GOAL OF THE EXERCISE: Gather every line in the listing below that contains the string "title", matching case exactly.

AVAILABLE DATA:
────────────────────

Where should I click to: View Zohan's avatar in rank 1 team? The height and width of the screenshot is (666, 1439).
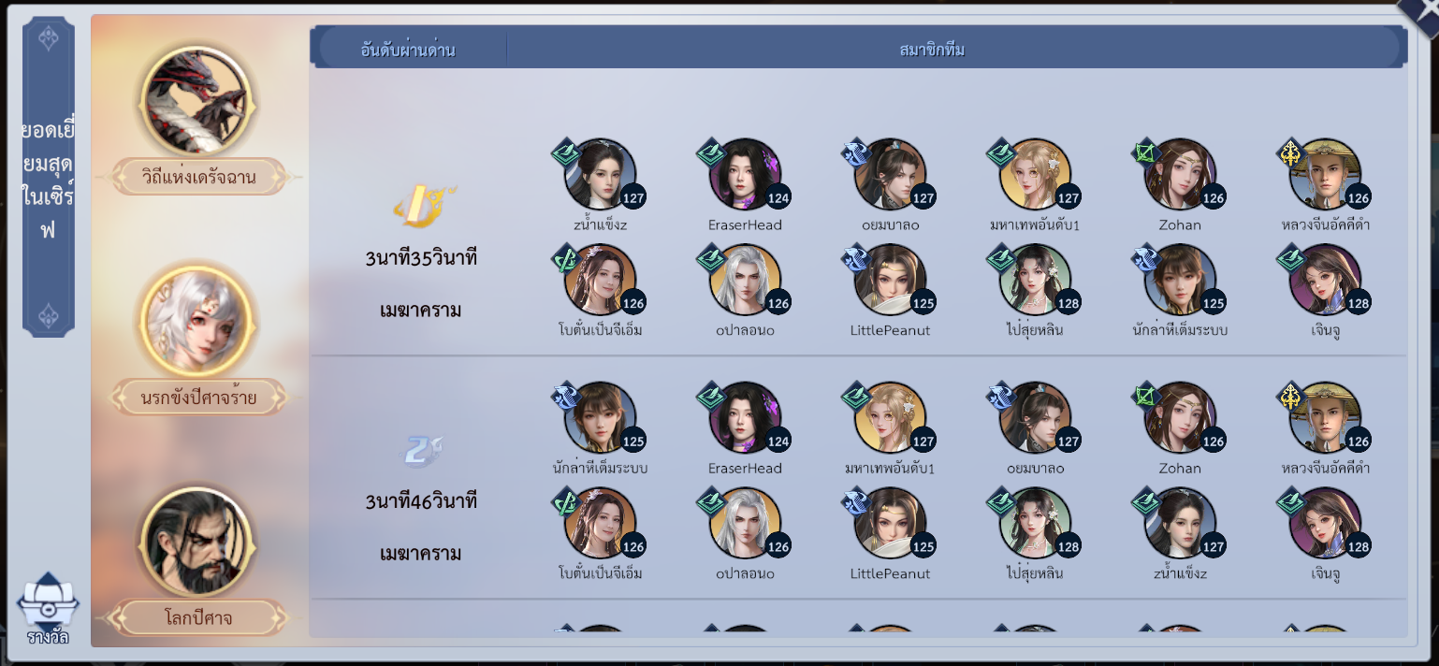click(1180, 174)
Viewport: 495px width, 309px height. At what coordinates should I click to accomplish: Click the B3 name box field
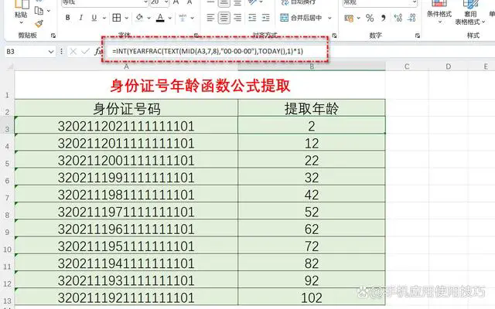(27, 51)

────────────────────

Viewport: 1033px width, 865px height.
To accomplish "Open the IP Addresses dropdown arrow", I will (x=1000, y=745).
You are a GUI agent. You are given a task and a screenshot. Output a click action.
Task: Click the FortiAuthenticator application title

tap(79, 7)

────────────────────

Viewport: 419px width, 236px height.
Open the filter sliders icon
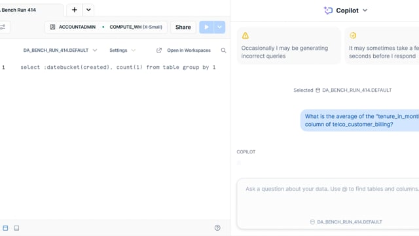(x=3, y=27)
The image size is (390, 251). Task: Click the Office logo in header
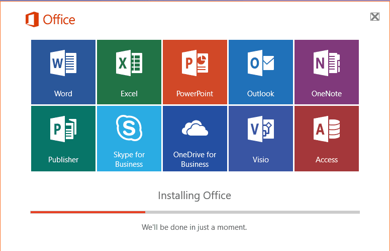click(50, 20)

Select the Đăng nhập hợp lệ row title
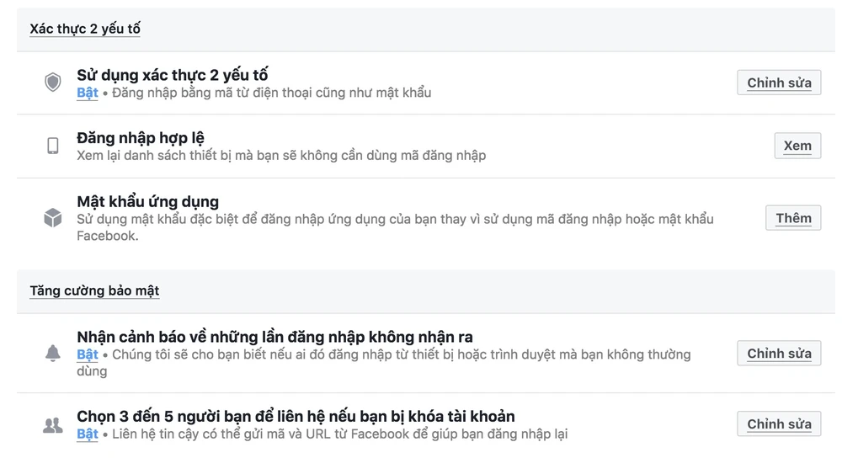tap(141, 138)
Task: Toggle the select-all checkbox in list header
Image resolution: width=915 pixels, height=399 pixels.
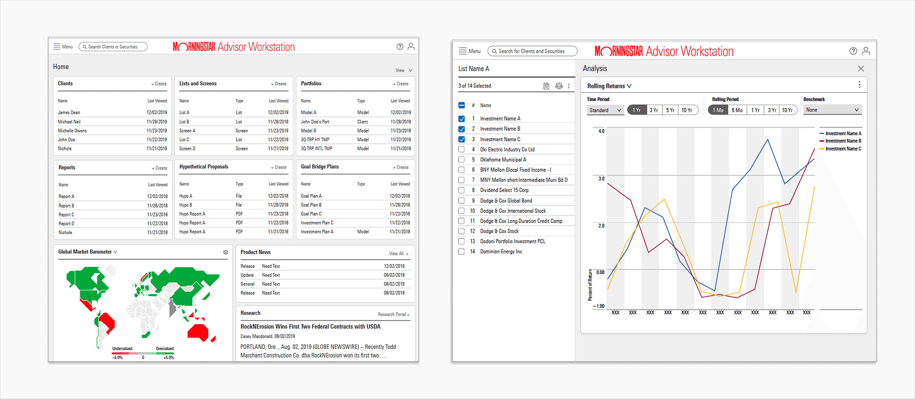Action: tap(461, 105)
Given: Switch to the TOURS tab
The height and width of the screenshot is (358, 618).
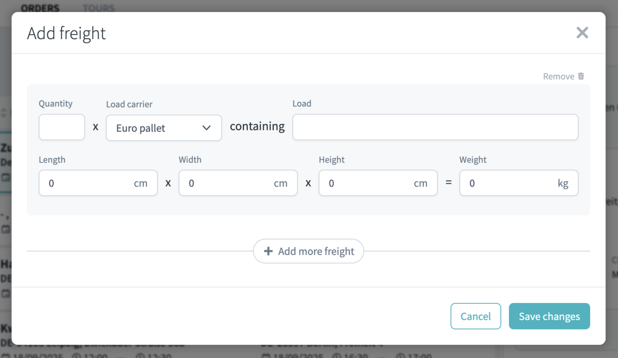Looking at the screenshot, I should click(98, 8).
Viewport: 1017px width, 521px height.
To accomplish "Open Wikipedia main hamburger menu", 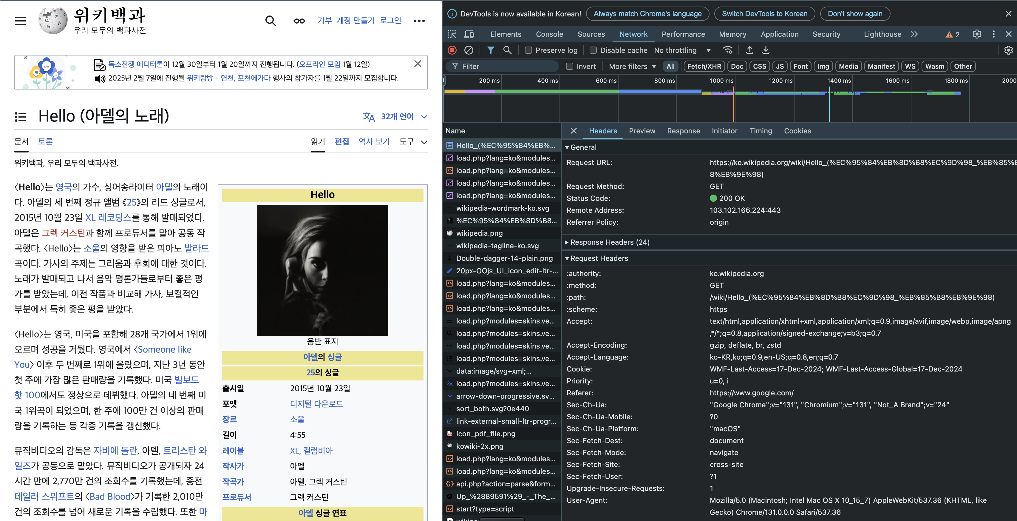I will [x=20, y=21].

────────────────────

RESULT OF THIS EXERCISE:
Task: Click the FortiAuthenticator application title
Select the Đăng nhập hợp lệ row title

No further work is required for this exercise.